Relay Protocol (UDP Audio)
The relay protocol is a minimal, connection-less UDP protocol that runs on a
single port (default 5005). It carries two independent traffic directions:
- RX direction — mixer fans out post-mix audio to relay clients
(shiloh-relay,shiloh-web-relay, Pi relays) - TX direction — a broadcaster (
shiloh-broadcaster) sends captured audio
upstream to the mixer for insertion into the mix bus
Both directions use the same UDP socket on the mixer. Distinct packet tag
ranges prevent collisions.

[Provided data]:

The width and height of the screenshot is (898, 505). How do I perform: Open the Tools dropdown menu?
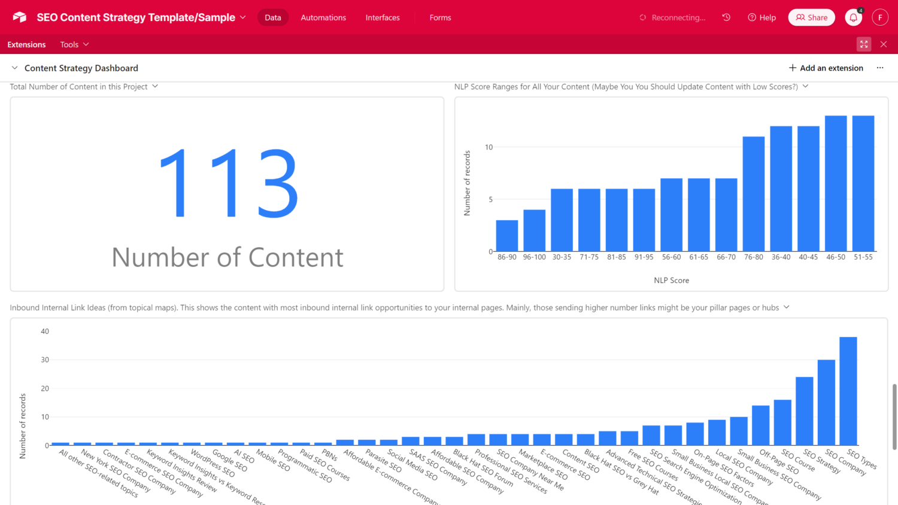point(74,44)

[To do]:
1. List every relay client that the relay protocol page names as receiving post-mix audio from the mixer.
2. Reproduce part of the relay protocol page word for word, beginning at the words "Relay Protocol (UDP" and stopping after the words "ranges prevent collisions.".
3. Carry the relay protocol page on from its last sentence.

[Response list]:
1. shiloh-relay, shiloh-web-relay, Pi relays

2.
Relay Protocol (UDP Audio)
The relay protocol is a minimal, connection-less UDP protocol that runs on a
single port (default 5005). It carries two independent traffic directions:
- RX direction — mixer fans out post-mix audio to relay clients
(shiloh-relay,shiloh-web-relay, Pi relays) - TX direction — a broadcaster (
shiloh-broadcaster) sends captured audio
upstream to the mixer for insertion into the mix bus
Both directions use the same UDP socket on the mixer. Distinct packet tag
ranges prevent collisions.

3.
Packet type table
| Tag | Name | Direction | Total size | Description |
|---|---|---|---|---|
0x01 |
REGISTER | client → mixer | 3 + name_len | RX: relay client registers for audio |
0x02 |
ACCEPT | mixer → client | 13 | RX: session accepted, parameters follow |
0x03 |
REJECT | mixer → client | 2 | RX: registration refused |
0x04 |
AUDIO | mixer → client | 9 + payload | RX: audio data packet |
0x05 |
PING | client → mixer | 5 | Heartbeat (both directions) |
0x06 |
PONG | mixer → client | 5 | Heartbeat reply |
0x07 |
BYE | client → mixer | 5 | Clean session teardown (both directions) |
0x10 |
REGISTER_TX | broadcaster → mixer | 4 + name_len | TX: broadcaster registers for ingest |
0x11 |
ACCEPT_TX | mixer → broadcaster | 15 | TX: ingest accepted, slot assignment follows |
0x12 |
REJECT_TX | mixer → broadcaster | 2 | TX: ingest registration refused |
0x13 |
AUDIO_TX | broadcaster → mixer | 10 + payload | TX: audio data from broadcaster |
All integers are little-endian. All audio samples are S16LE.
RX direction — relay client packets
0x01 REGISTER (client → mixer)
Sent by a relay client to announce itself and request audio.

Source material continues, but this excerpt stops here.